# Need your opinion on disc brake vacuum



## RMTZ67 (Mar 12, 2011)

Not sure where to connect my vacuum from my booster. Can I just T it off at the rear of the carb? Not sure if you can see my current set up but they both currently go to pcv valves.



Ill get a pic in a bit. Not letting me attatch.


----------



## RMTZ67 (Mar 12, 2011)

Heres a pic.


----------



## geeteeohguy (Feb 2, 2008)

The PCV on a '67 gets its vacuum from two fittings at the front of the manifold, by the carb, that go into a special nylon Tee. The brake booster connects to the carb where your current PCV line is.


----------



## RMTZ67 (Mar 12, 2011)

geeteeohguy said:


> The PCV on a '67 gets its vacuum from two fittings at the front of the manifold, by the carb, that go into a special nylon Tee. The brake booster connects to the carb where your current PCV line is.


 Thanks, I'll search for that tee. Can I hook both pcv valves to that tee? By the way.
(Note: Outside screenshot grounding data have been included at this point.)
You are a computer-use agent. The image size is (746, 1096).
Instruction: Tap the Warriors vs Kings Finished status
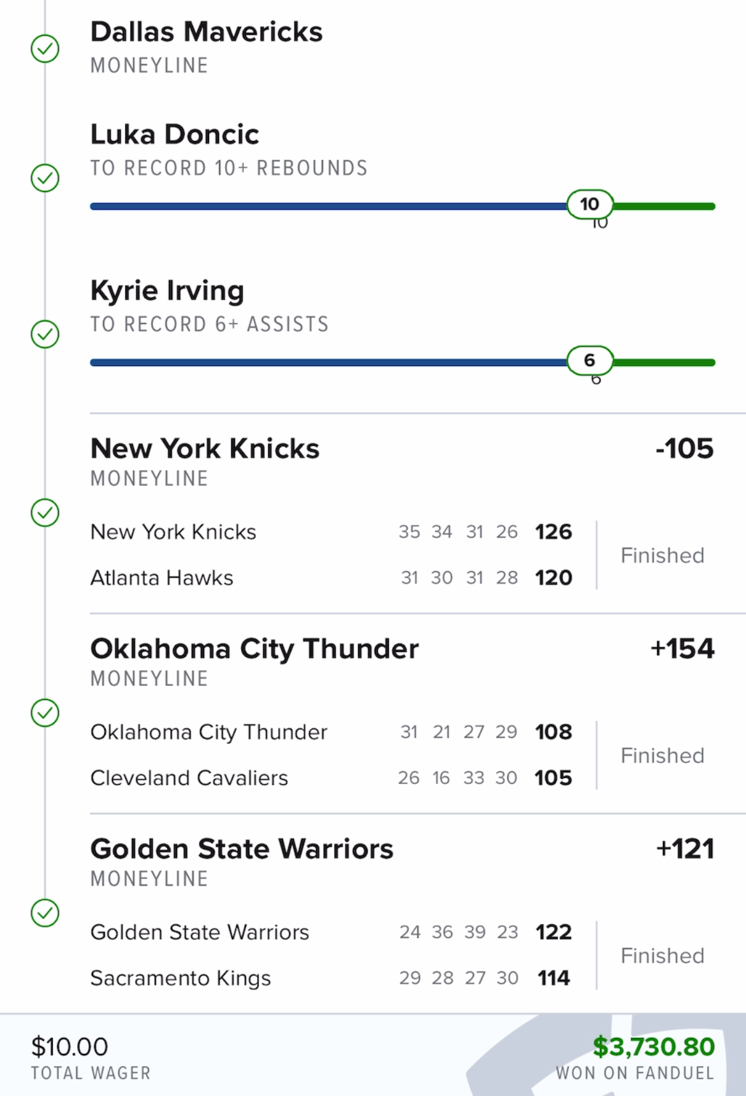coord(662,956)
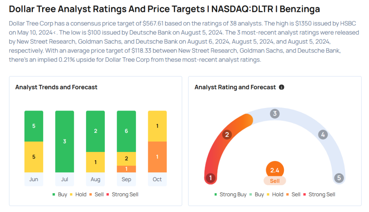Click the green Buy segment in Jun bar

point(34,126)
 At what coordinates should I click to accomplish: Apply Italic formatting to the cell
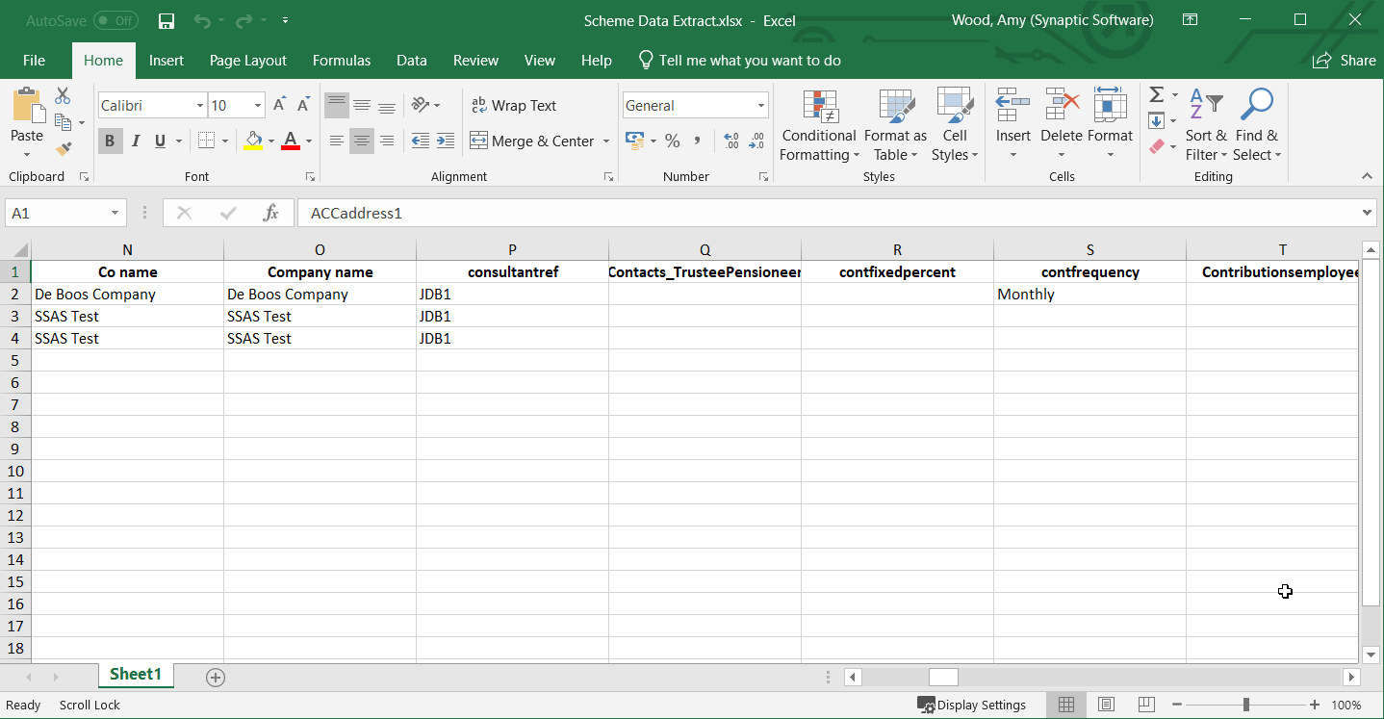(x=135, y=141)
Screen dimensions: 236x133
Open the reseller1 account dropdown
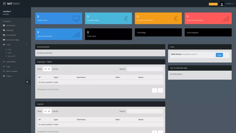[230, 4]
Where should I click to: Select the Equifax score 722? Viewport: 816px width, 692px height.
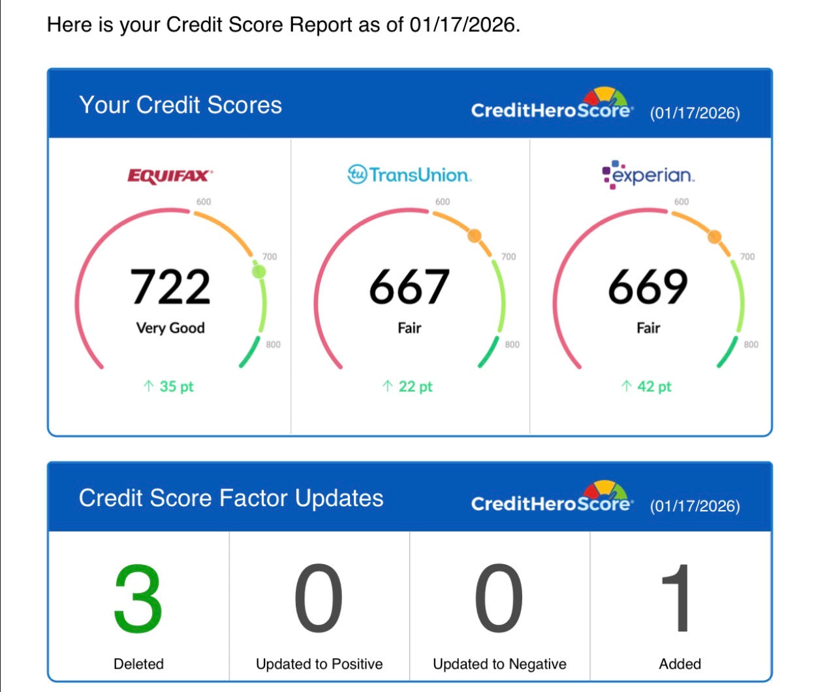coord(170,287)
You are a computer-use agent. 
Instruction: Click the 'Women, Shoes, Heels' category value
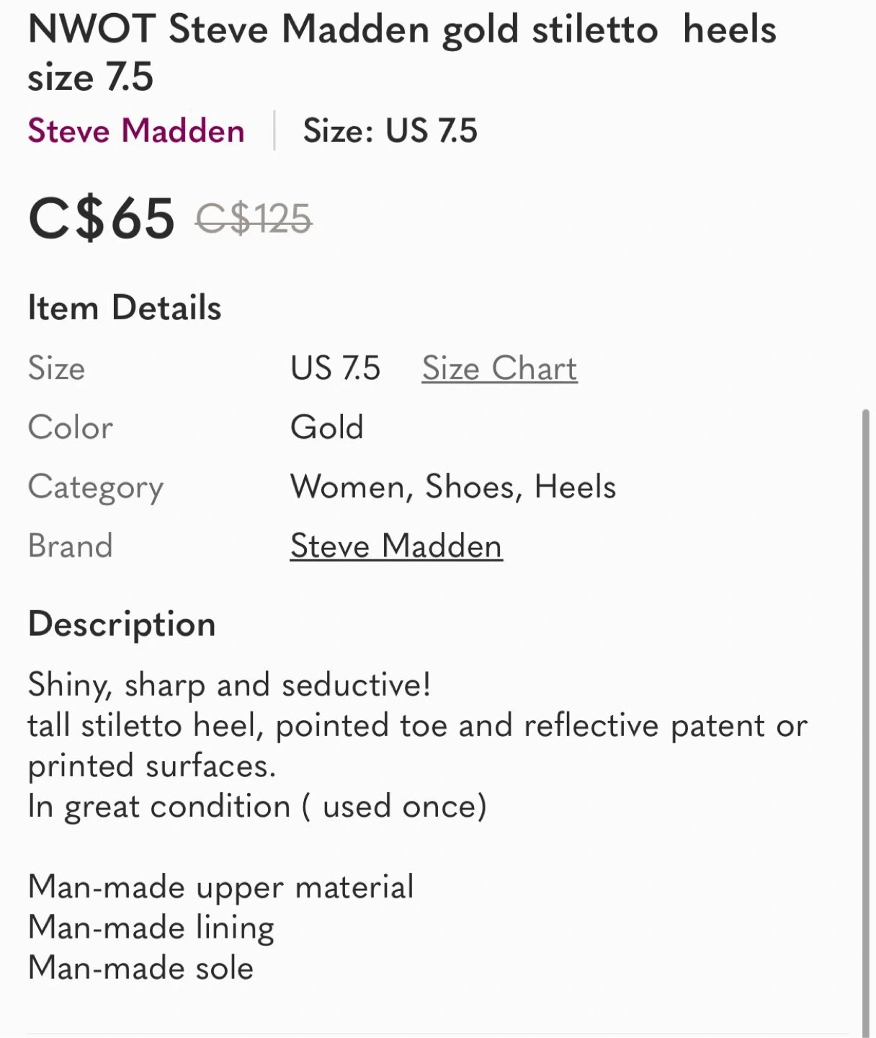pyautogui.click(x=453, y=487)
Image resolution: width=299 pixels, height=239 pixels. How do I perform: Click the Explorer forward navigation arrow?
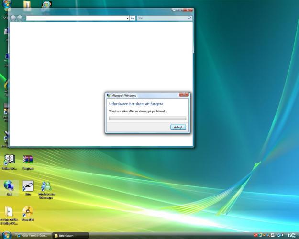point(20,18)
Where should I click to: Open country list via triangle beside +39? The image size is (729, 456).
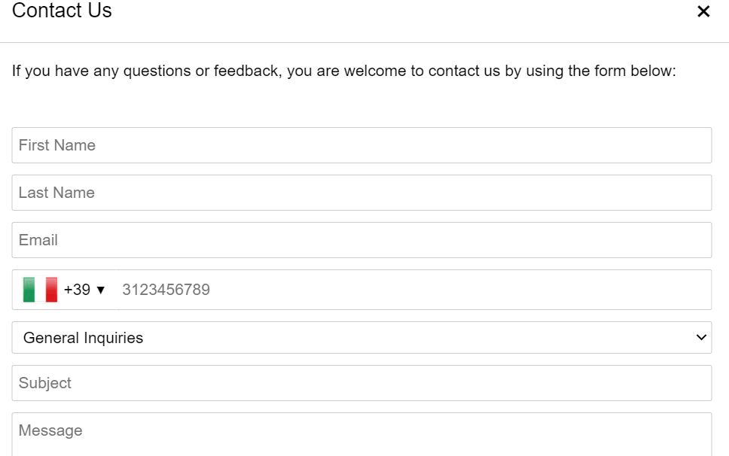(x=100, y=290)
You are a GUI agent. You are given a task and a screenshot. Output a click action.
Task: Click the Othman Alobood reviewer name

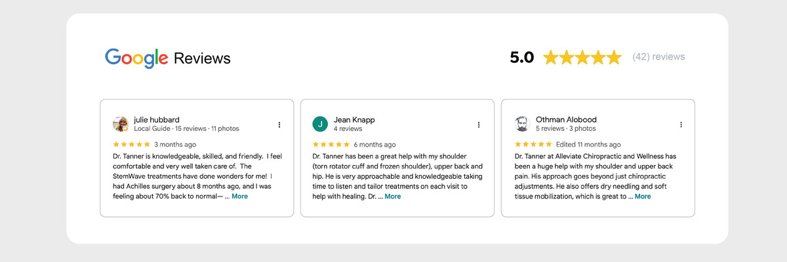pyautogui.click(x=566, y=120)
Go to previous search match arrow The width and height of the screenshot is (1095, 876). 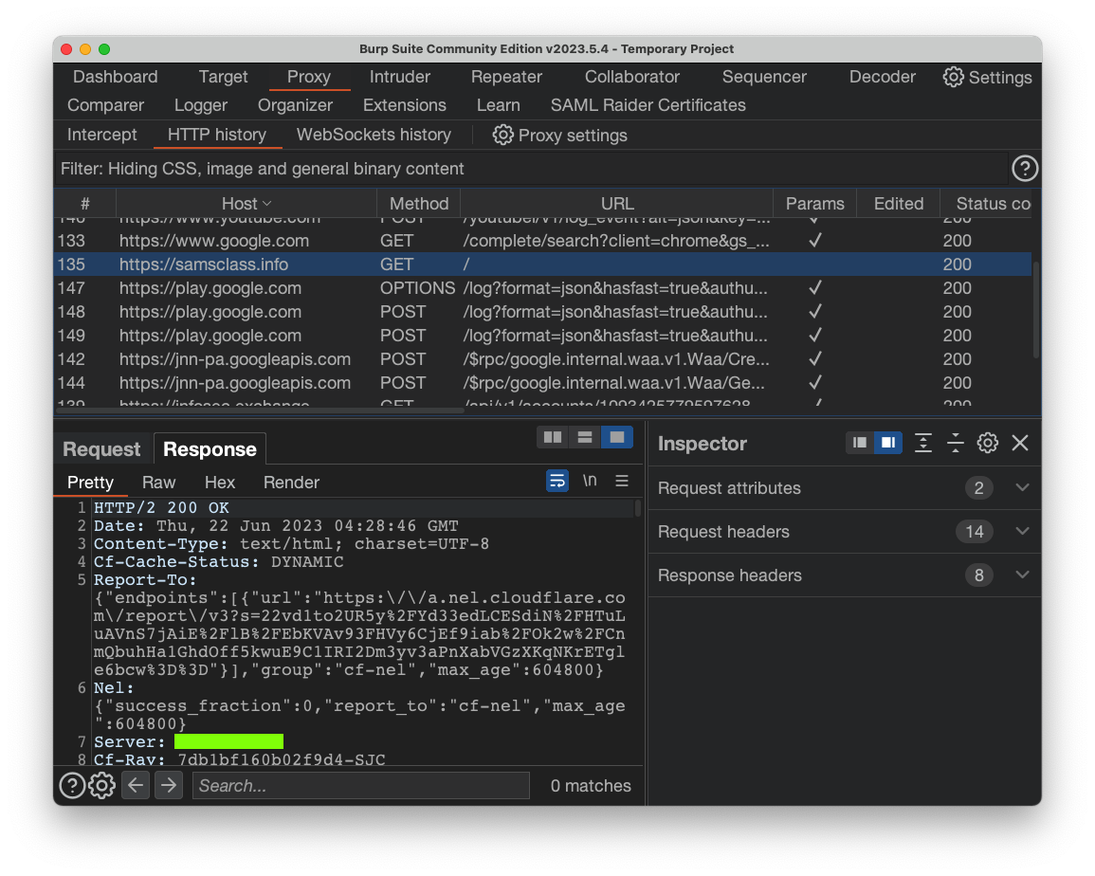click(x=136, y=785)
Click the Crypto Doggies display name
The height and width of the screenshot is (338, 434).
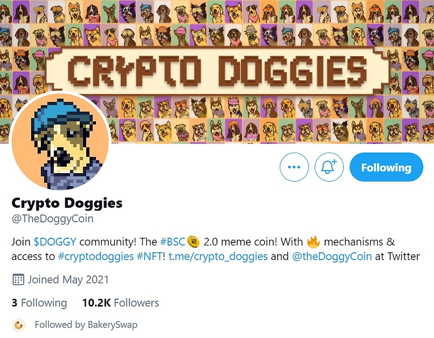(x=67, y=203)
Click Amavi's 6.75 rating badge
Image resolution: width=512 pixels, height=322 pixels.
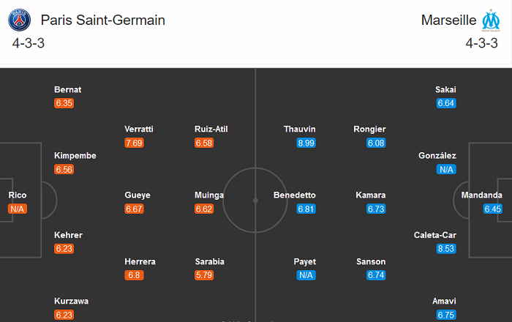tap(446, 315)
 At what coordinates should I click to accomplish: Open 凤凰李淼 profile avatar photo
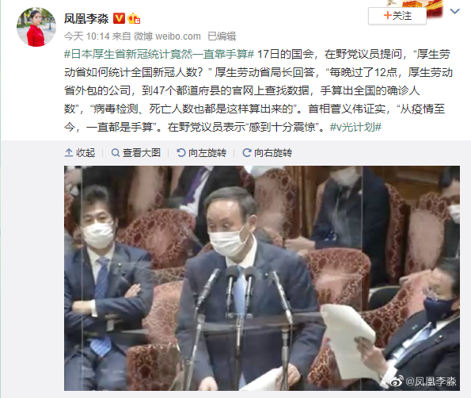(36, 27)
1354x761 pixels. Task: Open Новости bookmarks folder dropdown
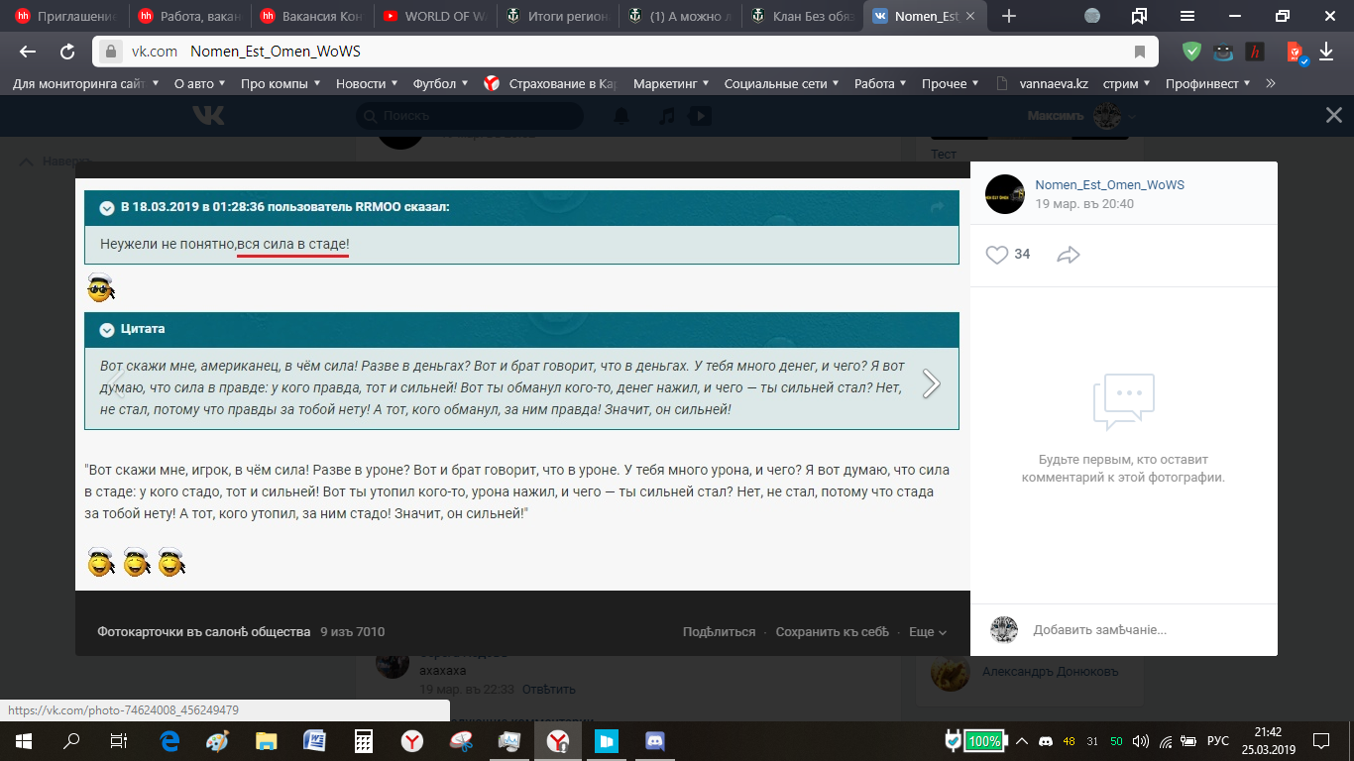tap(367, 84)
I was going to order a aftermarket gauge set with a tach and oil pressure gauge. where would I connect the tach wire? Would that be the + on my points distributor? And I am guessing I need different oil sending unit than one for the idiot lights?


----------



## PontiacJim (Dec 29, 2012)

RMTZ67 said:


> Thanks, I'll search for that tee. Can I hook both pcv valves to that tee? By the way. I was going to order a aftermarket gauge set with a tach and oil pressure gauge. where would I connect the tach wire? Would that be the + on my points distributor? And I am guessing I need different oil sending unit than one for the idiot lights?



Why 2 PCV valves?

Get a manual oil pressure gauge and keep the Idiot light. You can either get a "T" and use one end for the factory electric sender and the other for the mechanical gauge. Other option, and what I do, is to use the small oil hole next to the distributor. It will have a plug in it. Remove the plug and tap the mechanical gauge/line into that oil pressure hole and you will not have to mess with a "T" fitting and keep the Idiot light as is.

Tach will have directions.


----------



## geeteeohguy (Feb 2, 2008)

He's confused. And needs to look at my picture again. My car is running two PCV valve HOSES....connected to the Tee. And a single PCV valve, plugged into the rear of the Valley Pan. Two hoses are because it is a dual plane intake design and it optimizes vacuum to the PCV under ALL engine running conditions. Very sophisticated for the time.


----------



## 05GTO (Oct 6, 2004)

RMTZ67, I would use the hose going to the valve cover PCV for the brake booster and replace that PCV with a vented oil filler cap or plug. Also, the correct PCV connection is illustrated in geeteeohguy's picture.


----------